* Enunciado *
Reescreva tudo o que vai de "Em minha opinião, uma" até "curar sua doença." no texto sobre a Ética do Cuidado, substituindo "remédio" por "medicamento".

##### Texto de apoio #####

Em minha opinião, uma tese que deveríamos discutir com a máxima urgência é a Ética do Cuidado, na versão proposta pela psicóloga americana Carol Gilligan. Tenho pensado muito sobre o tema, em função dos perigosos discursos caricatos e de ódio que estão se alastrando.
O que Gilligan defende, grosso modo, é que a ética baseada em princípios abstratos universais não dá conta de produzir a devida inclusão das partes envolvidas nas ações morais. Tentarei explicar através do Dilema de Heinz, largamente utilizado pelo psicólogo americano Lawrence Kohlberg, no processo de criação de sua “Teoria do Desenvolvimento Moral”. Senão vejamos: imaginemos uma situação em que Heinz, um homem muito pobre, recebe a notícia de que sua esposa irá morrer em breve por conta de uma doença muito grave. Os médicos lhe dizem que um novo remédio poderá dar mais qualidade de vida a ela e, quiçá, curar sua doença.

##### Entradas #####

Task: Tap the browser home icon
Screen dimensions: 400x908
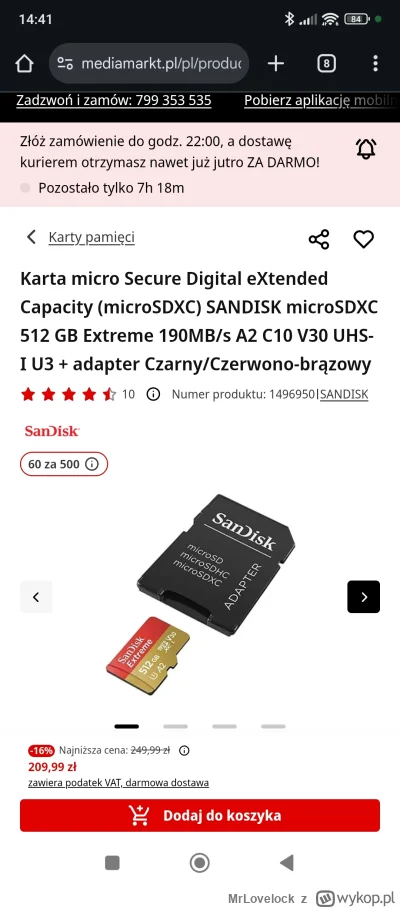Action: (x=24, y=64)
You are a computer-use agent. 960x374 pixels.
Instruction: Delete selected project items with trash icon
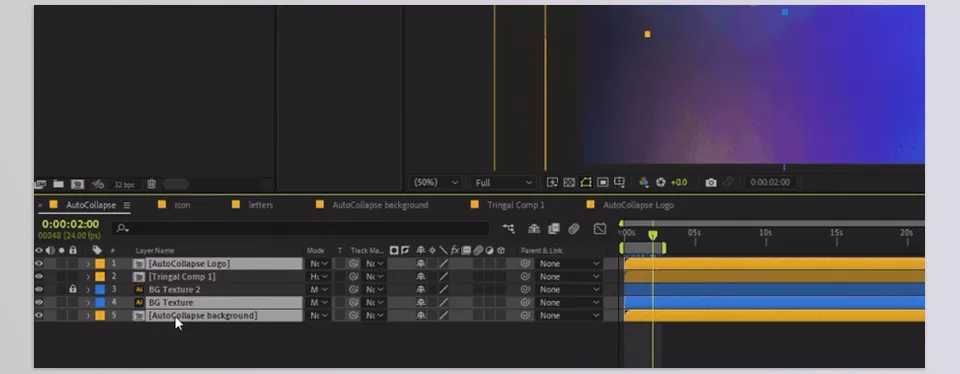(151, 184)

#####

* Resolução *
Em minha opinião, uma tese que deveríamos discutir com a máxima urgência é a Ética do Cuidado, na versão proposta pela psicóloga americana Carol Gilligan. Tenho pensado muito sobre o tema, em função dos perigosos discursos caricatos e de ódio que estão se alastrando.
O que Gilligan defende, grosso modo, é que a ética baseada em princípios abstratos universais não dá conta de produzir a devida inclusão das partes envolvidas nas ações morais. Tentarei explicar através do Dilema de Heinz, largamente utilizado pelo psicólogo americano Lawrence Kohlberg, no processo de criação de sua “Teoria do Desenvolvimento Moral”. Senão vejamos: imaginemos uma situação em que Heinz, um homem muito pobre, recebe a notícia de que sua esposa irá morrer em breve por conta de uma doença muito grave. Os médicos lhe dizem que um novo medicamento poderá dar mais qualidade de vida a ela e, quiçá, curar sua doença.